截图定位数据:
──────────────────────────────
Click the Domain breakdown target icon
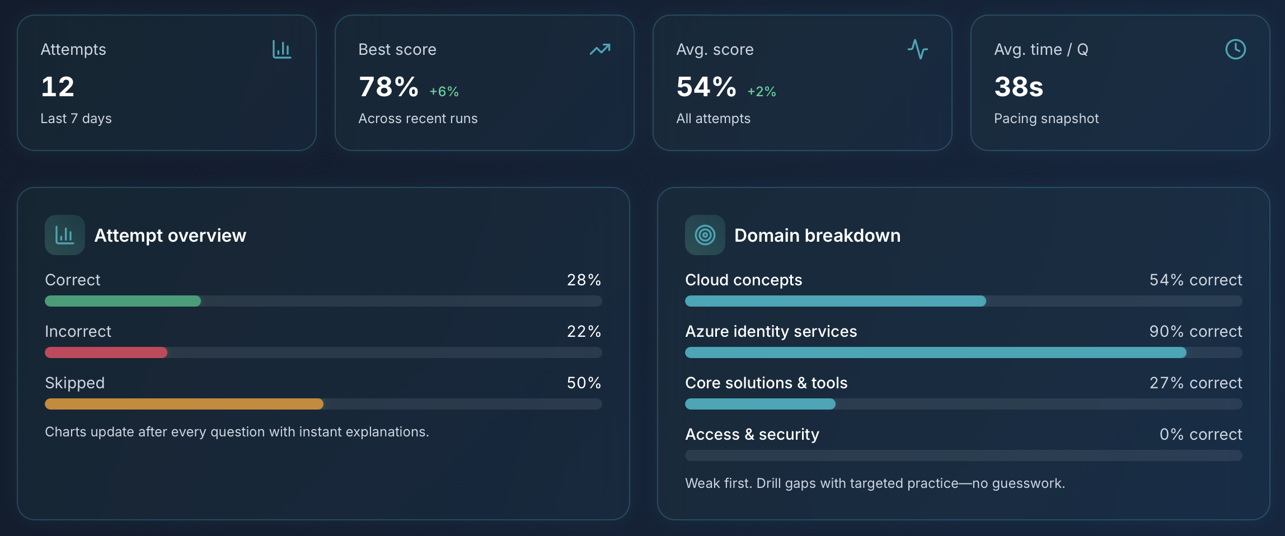Viewport: 1285px width, 536px height. pyautogui.click(x=705, y=235)
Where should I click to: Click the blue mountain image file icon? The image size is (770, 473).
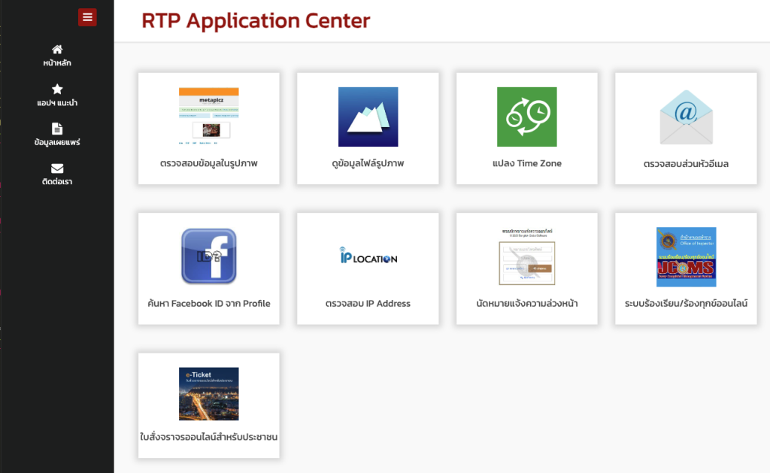click(x=368, y=117)

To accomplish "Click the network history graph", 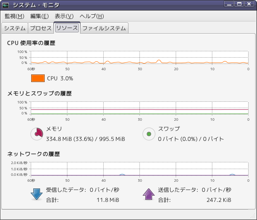I will point(139,169).
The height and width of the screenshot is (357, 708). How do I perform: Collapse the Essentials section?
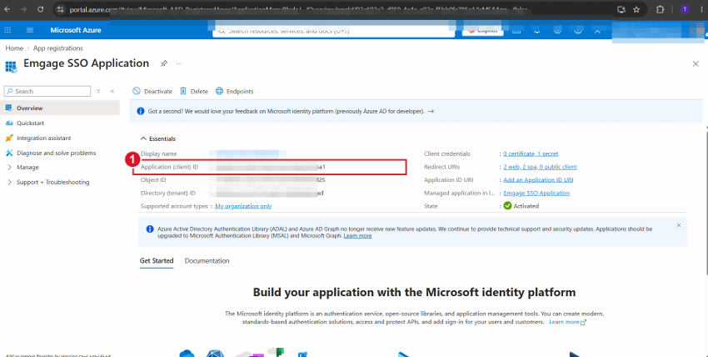158,138
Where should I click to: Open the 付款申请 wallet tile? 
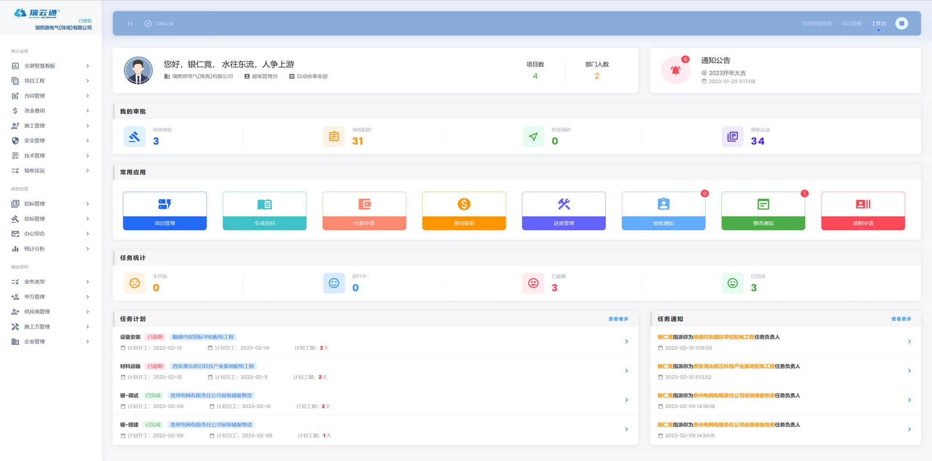tap(364, 211)
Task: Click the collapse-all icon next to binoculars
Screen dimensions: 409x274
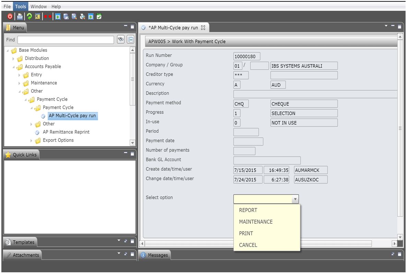Action: pyautogui.click(x=131, y=40)
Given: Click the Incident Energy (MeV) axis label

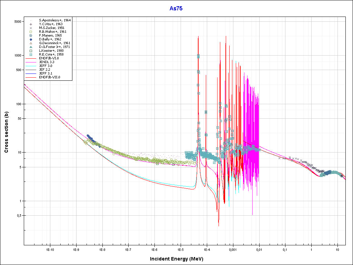Looking at the screenshot, I should coord(176,259).
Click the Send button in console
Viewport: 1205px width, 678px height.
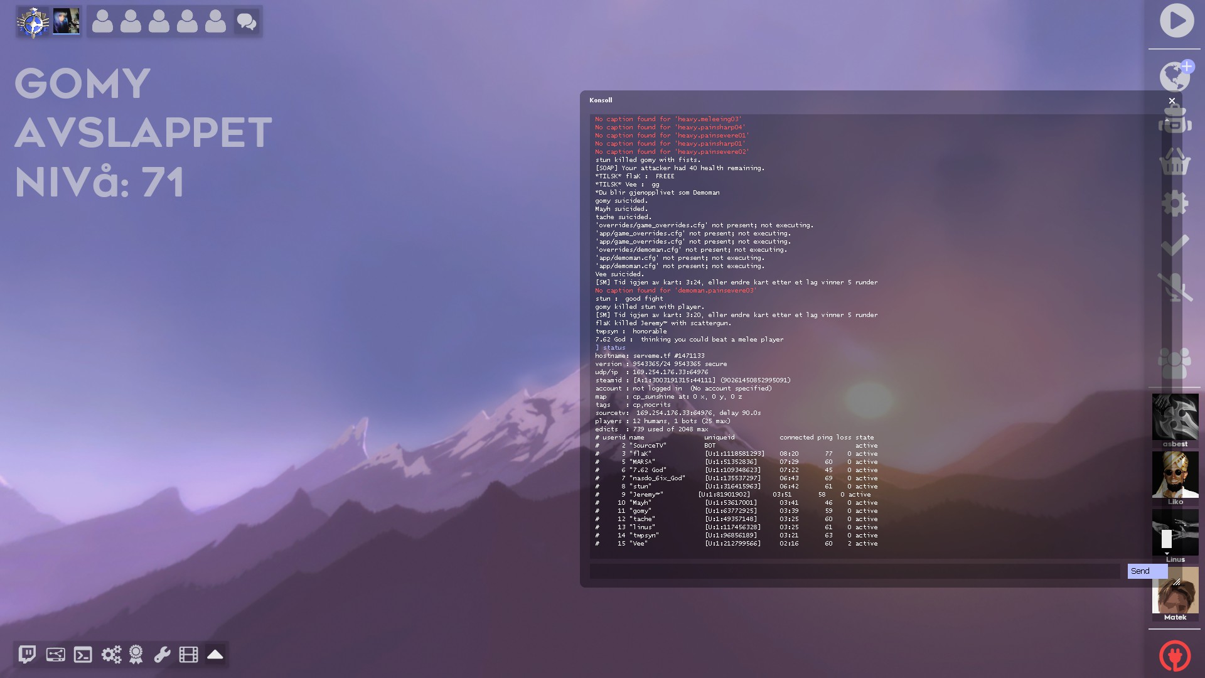coord(1147,571)
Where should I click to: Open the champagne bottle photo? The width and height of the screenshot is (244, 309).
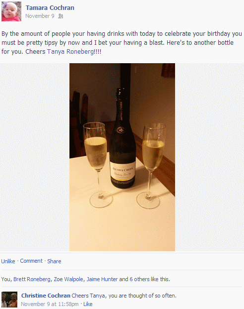122,157
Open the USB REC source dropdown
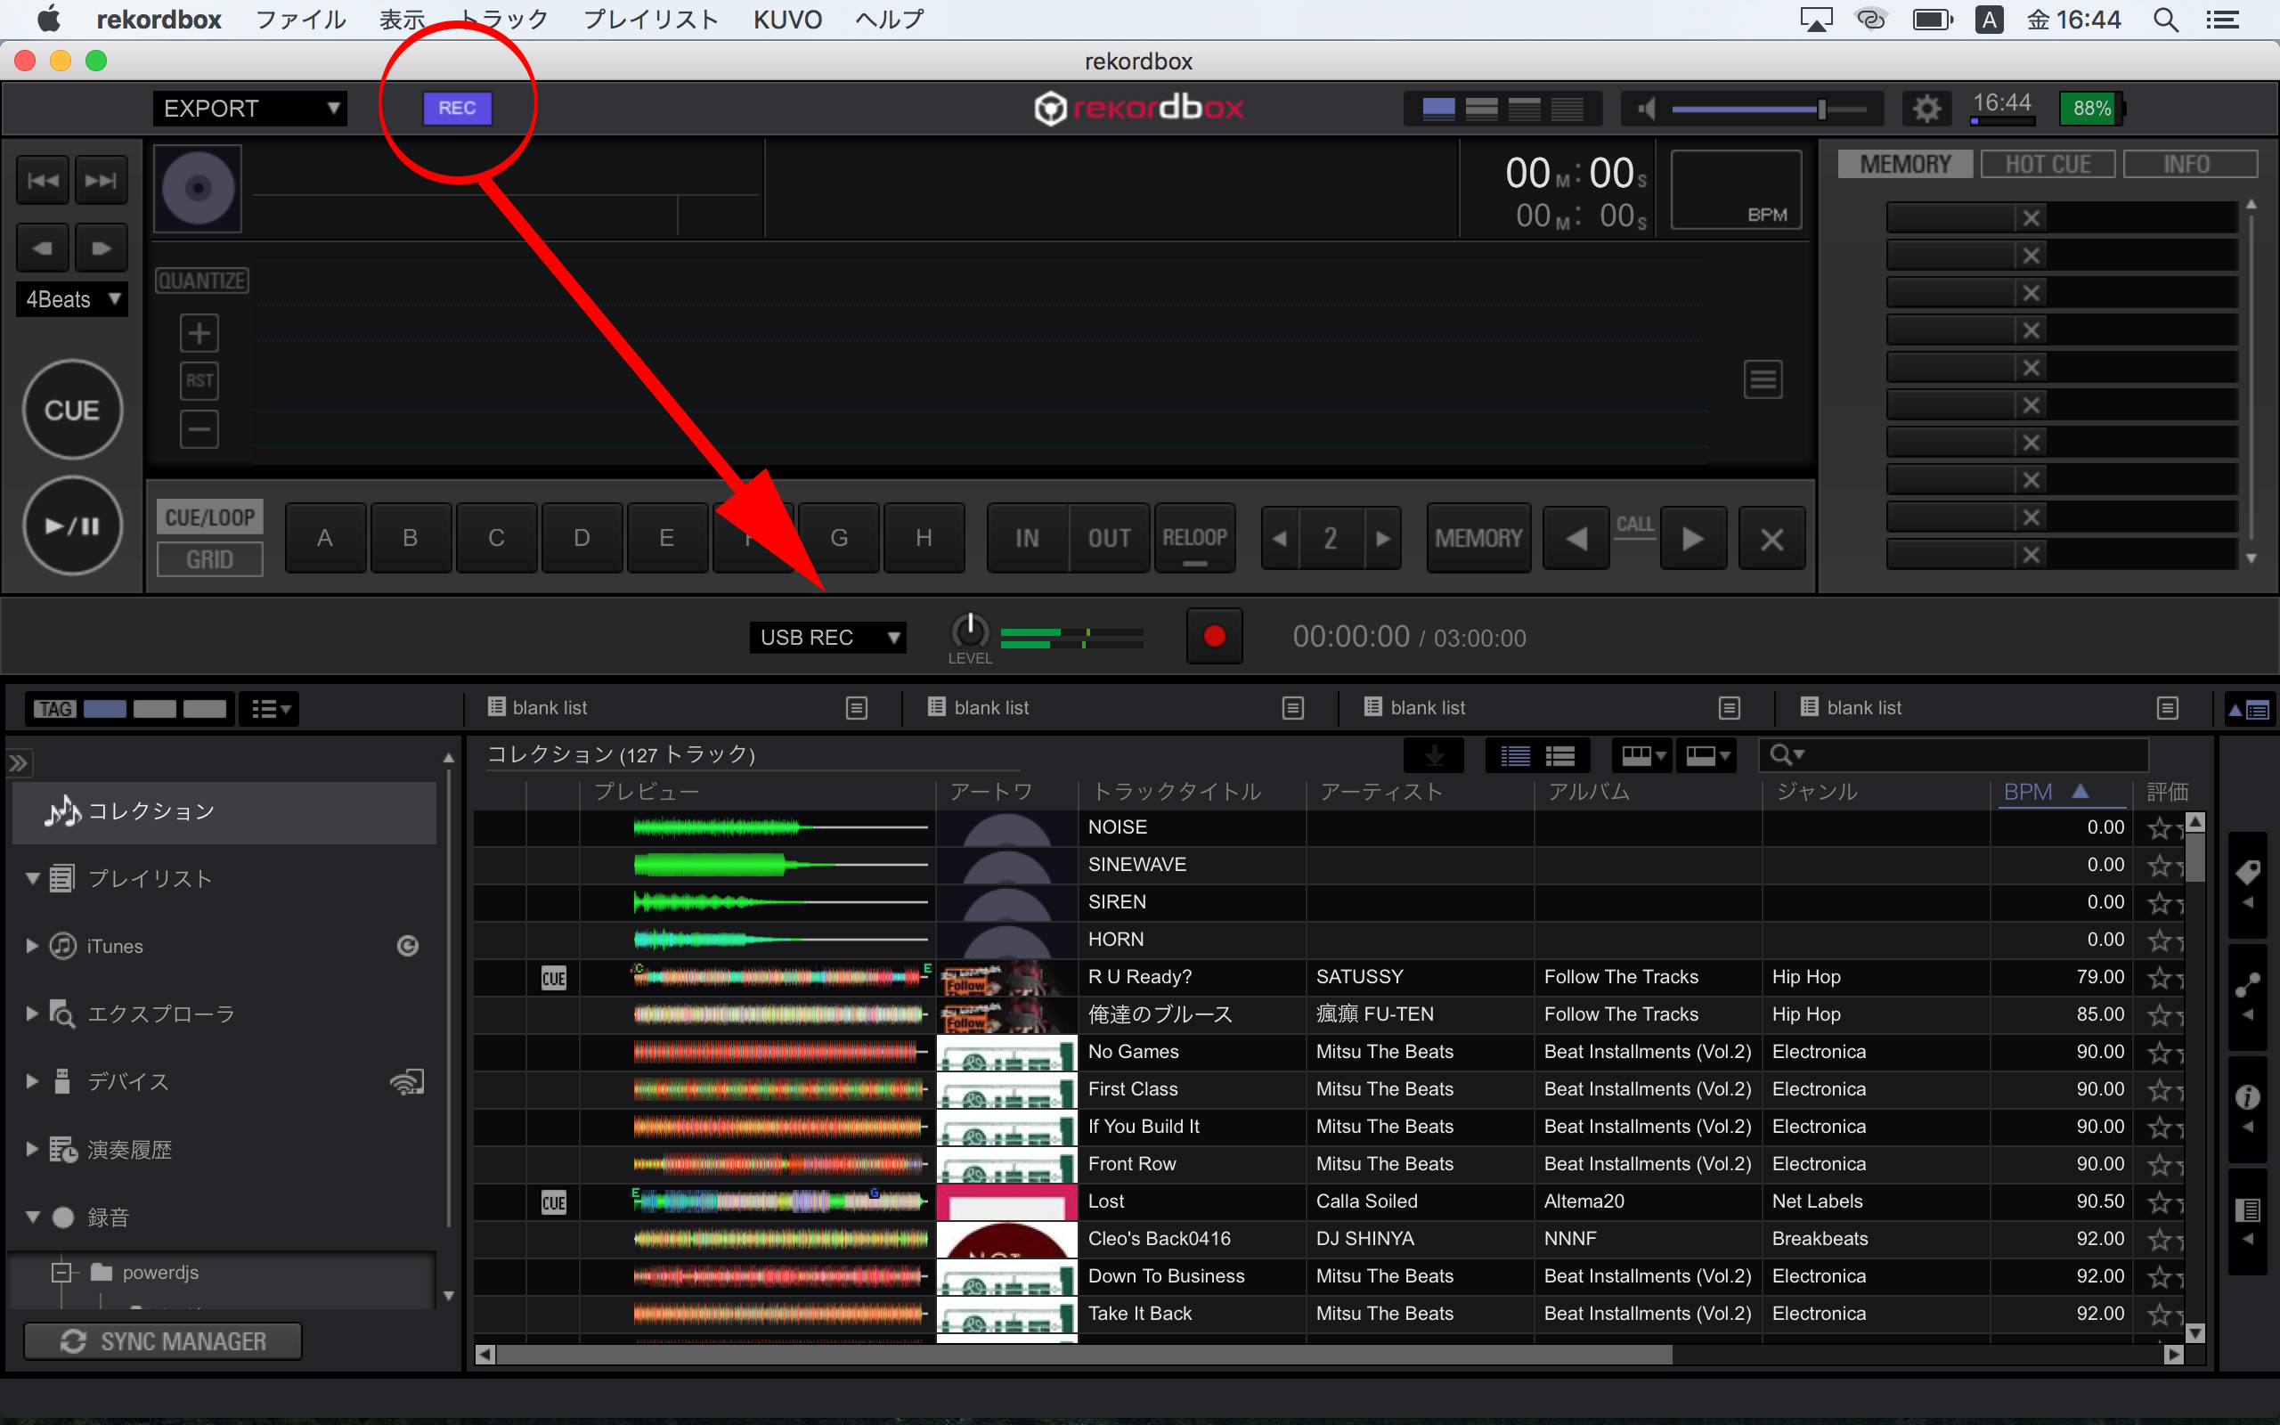The height and width of the screenshot is (1425, 2280). coord(827,637)
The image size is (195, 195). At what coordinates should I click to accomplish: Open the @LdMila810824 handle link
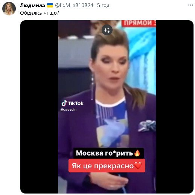[74, 5]
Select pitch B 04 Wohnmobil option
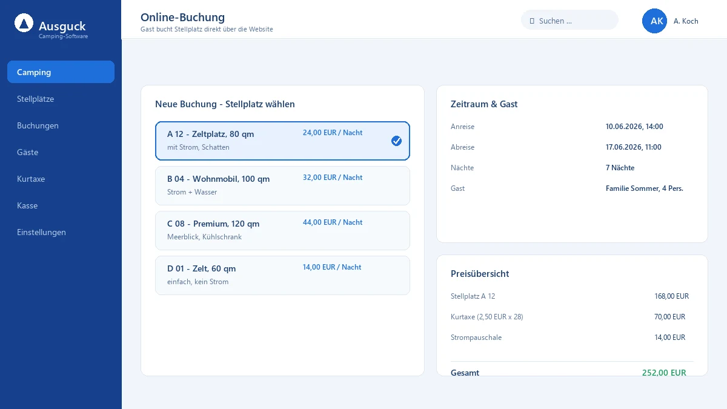The image size is (727, 409). click(x=282, y=185)
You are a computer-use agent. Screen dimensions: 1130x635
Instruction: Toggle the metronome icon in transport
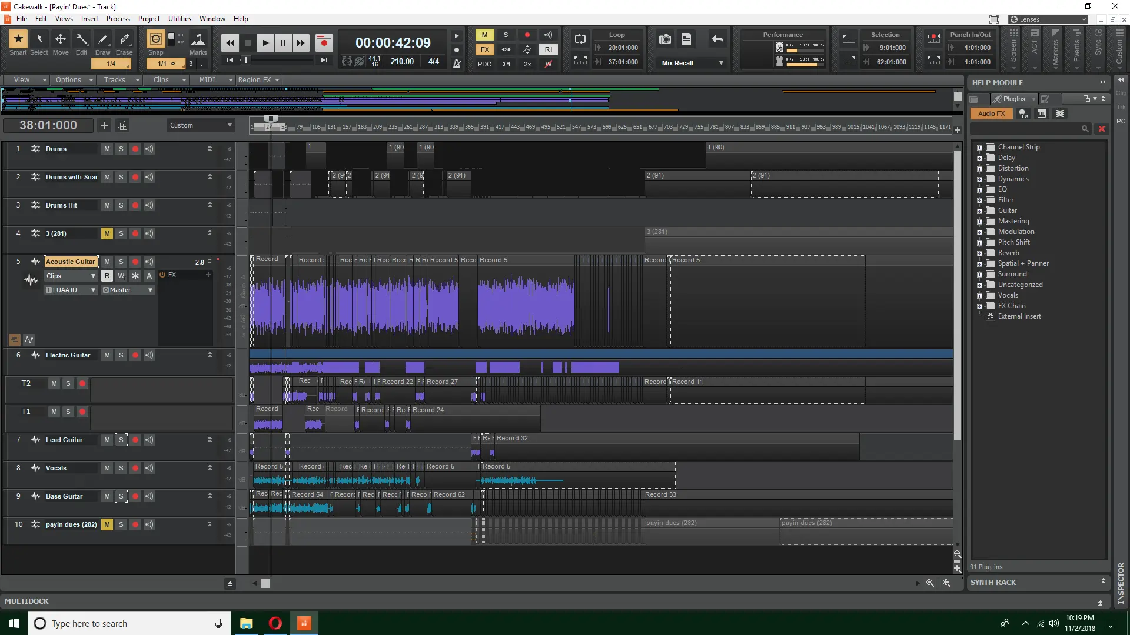pyautogui.click(x=457, y=64)
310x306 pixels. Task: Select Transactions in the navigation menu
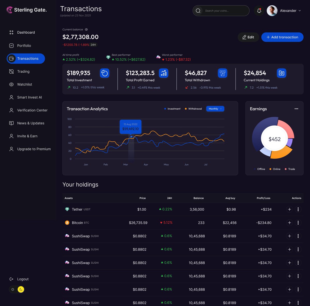[x=26, y=58]
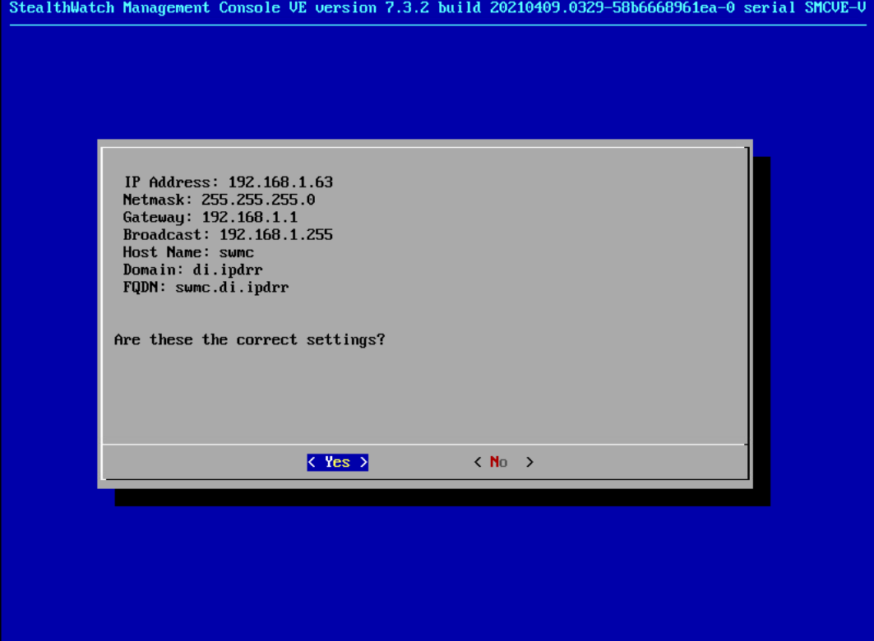Click the Gateway 192.168.1.1 line
This screenshot has width=874, height=641.
pyautogui.click(x=210, y=217)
──────────────────────────────
待完成任务
请从含有“Given: Click the”的那一行开始，一直到材料最后一行为止，逐字重复这些行，首尾两行都要包括在内。答案中不要放入图片。

完整答案
Given: Click the Incident Energy (MeV) axis label

Looking at the screenshot, I should coord(176,259).
Click the Send button in console
Viewport: 1205px width, 678px height.
coord(1147,571)
Where should I click to: Open the champagne bottle photo? The width and height of the screenshot is (244, 309).
122,157
Open the USB REC source dropdown
The height and width of the screenshot is (1425, 2280). coord(827,637)
The image size is (195, 195). At what coordinates should I click to accomplish: Open the @LdMila810824 handle link
[74, 5]
Select pitch B 04 Wohnmobil option
The image size is (727, 409). click(x=282, y=185)
You are a computer-use agent. Screen dimensions: 1130x635
Instruction: Toggle the metronome icon in transport
pyautogui.click(x=457, y=64)
310x306 pixels. Task: Select Transactions in the navigation menu
[x=26, y=58]
Click the Gateway 192.168.1.1 line
This screenshot has width=874, height=641.
pyautogui.click(x=210, y=217)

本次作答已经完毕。